Странной вереницей проносились в голове мысли. Сначала он думал о Раечке, и теплая нежность затопляла сердце. Девушка казалась ему сейчас ближе всех и дороже всех. Перед ним стояли ее испуганные, робкие глаза, он чувствовал на шее ее руки. Но почему она сказала: «Я боюсь за вас»? Чего она, глупенькая, боится? Он казался себе рядом с ней таким сильным, таким уверенным. Это за нее, маленькую, надо бояться. Ему так хотелось ее защитить от кого-то, научить ее чему-то важному, главному. Он вдруг вспомнил ее слова: «Почему в жизни все так трудно, так непонятно?» Это ей-то, глупенькой, трудно?

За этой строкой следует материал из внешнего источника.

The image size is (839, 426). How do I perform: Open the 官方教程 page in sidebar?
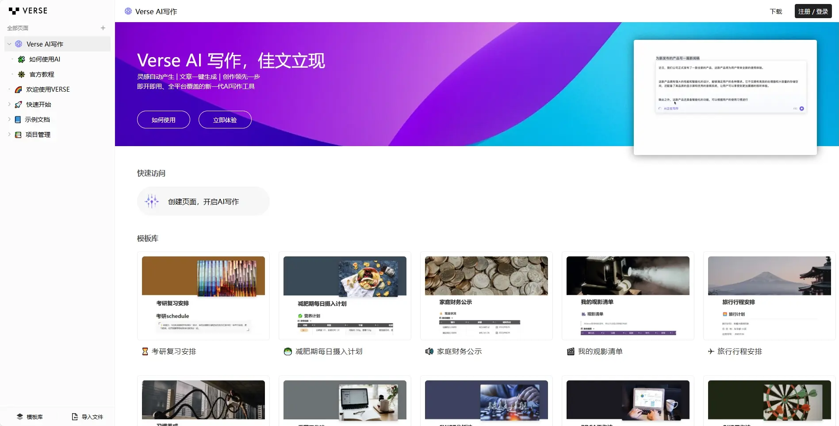tap(42, 74)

Вот ему — да, ему действительно трудно. Но ради нее он готов побороть любые трудности. Черт возьми, уж не влюбился ли он? С первой встречи! Да он просто легкомысленный человек! Конечно. Взять хотя бы тот разговор в райкоме.
При воспоминании об этом разговоре его опять охватил стыд. Как он вел себя там! Как истеричная баба! Интересно, кто такой Панов? Это не секретарь райкома, у того другая фамилия. Наверно, кто-нибудь из инструкторов. А может быть, тот, третий, молчаливый, светловолосый парень, который так смотрел на него тогда? И Карцеву вдруг захотелось, чтобы это был он. Неужели они разобрались? Неужели что-то меняется в его судьбе?